### Requirement
Only an exact retyping of all the entries counts as an answer.

(Collected data entries)
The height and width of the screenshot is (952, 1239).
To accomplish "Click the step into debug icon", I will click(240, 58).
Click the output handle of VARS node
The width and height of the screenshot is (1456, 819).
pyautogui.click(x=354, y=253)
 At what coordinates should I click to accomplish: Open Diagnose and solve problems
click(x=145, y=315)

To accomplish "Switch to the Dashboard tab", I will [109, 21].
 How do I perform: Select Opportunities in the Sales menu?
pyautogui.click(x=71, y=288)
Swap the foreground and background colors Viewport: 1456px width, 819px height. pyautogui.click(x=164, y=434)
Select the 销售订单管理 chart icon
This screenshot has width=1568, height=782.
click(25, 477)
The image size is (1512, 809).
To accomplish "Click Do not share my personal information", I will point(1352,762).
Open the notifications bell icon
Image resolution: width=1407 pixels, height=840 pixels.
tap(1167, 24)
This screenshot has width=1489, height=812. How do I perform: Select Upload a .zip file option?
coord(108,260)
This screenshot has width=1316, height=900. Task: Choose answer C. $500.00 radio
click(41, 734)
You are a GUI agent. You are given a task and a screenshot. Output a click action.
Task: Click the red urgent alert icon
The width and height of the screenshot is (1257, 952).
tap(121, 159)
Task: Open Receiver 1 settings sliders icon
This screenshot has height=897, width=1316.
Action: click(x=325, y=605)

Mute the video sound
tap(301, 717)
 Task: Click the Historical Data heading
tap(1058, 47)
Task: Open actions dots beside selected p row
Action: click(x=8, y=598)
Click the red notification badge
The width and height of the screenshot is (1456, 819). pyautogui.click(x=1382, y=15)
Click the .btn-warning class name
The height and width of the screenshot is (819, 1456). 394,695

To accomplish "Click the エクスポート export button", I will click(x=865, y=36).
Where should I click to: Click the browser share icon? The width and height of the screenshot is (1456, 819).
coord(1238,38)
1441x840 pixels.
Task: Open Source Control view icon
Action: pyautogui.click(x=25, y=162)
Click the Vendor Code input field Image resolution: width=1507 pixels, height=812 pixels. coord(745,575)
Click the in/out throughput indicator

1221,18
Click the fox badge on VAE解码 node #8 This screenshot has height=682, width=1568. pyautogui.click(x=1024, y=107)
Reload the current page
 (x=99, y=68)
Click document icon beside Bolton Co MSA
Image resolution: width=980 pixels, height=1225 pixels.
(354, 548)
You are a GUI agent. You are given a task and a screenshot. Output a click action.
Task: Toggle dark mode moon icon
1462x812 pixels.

### Expected output
The height and width of the screenshot is (952, 1239).
To accomplish "Click the step into debug icon", I will click(240, 58).
Click the output handle of VARS node
The width and height of the screenshot is (1456, 819).
pyautogui.click(x=354, y=253)
 At what coordinates should I click to accomplish: Open Diagnose and solve problems
click(x=145, y=315)

To accomplish "Switch to the Dashboard tab", I will [109, 21].
 How do I perform: Select Opportunities in the Sales menu?
pyautogui.click(x=71, y=288)
Swap the foreground and background colors Viewport: 1456px width, 819px height. pyautogui.click(x=164, y=434)
Select the 销售订单管理 chart icon
This screenshot has width=1568, height=782.
click(25, 477)
The image size is (1512, 809).
To accomplish "Click Do not share my personal information", I will point(1352,762).
Open the notifications bell icon
Image resolution: width=1407 pixels, height=840 pixels.
tap(1167, 24)
This screenshot has width=1489, height=812. How do I perform: Select Upload a .zip file option?
coord(108,260)
This screenshot has width=1316, height=900. Task: Choose answer C. $500.00 radio
click(41, 734)
You are a GUI agent. You are given a task and a screenshot. Output a click action.
Task: Click the red urgent alert icon
The width and height of the screenshot is (1257, 952).
tap(121, 159)
Task: Open Receiver 1 settings sliders icon
This screenshot has height=897, width=1316.
Action: click(x=325, y=605)

Mute the video sound
tap(301, 717)
 Task: Click the Historical Data heading
tap(1058, 47)
Task: Open actions dots beside selected p row
Action: click(x=8, y=598)
Click the red notification badge
The width and height of the screenshot is (1456, 819). pyautogui.click(x=1382, y=15)
Click the .btn-warning class name
The height and width of the screenshot is (819, 1456). 394,695

To accomplish "Click the エクスポート export button", I will click(x=865, y=36).
Where should I click to: Click the browser share icon? The width and height of the screenshot is (1456, 819).
coord(1238,38)
1441x840 pixels.
Task: Open Source Control view icon
Action: pyautogui.click(x=25, y=162)
Click the Vendor Code input field Image resolution: width=1507 pixels, height=812 pixels. coord(745,575)
Click the in/out throughput indicator

1221,18
Click the fox badge on VAE解码 node #8 This screenshot has height=682, width=1568. pyautogui.click(x=1024, y=107)
Reload the current page
 (x=99, y=68)
Click document icon beside Bolton Co MSA
Image resolution: width=980 pixels, height=1225 pixels.
(354, 548)
You are a GUI agent. You are given a task and a screenshot. Output a click action.
Task: Toggle dark mode moon icon
1462x812 pixels.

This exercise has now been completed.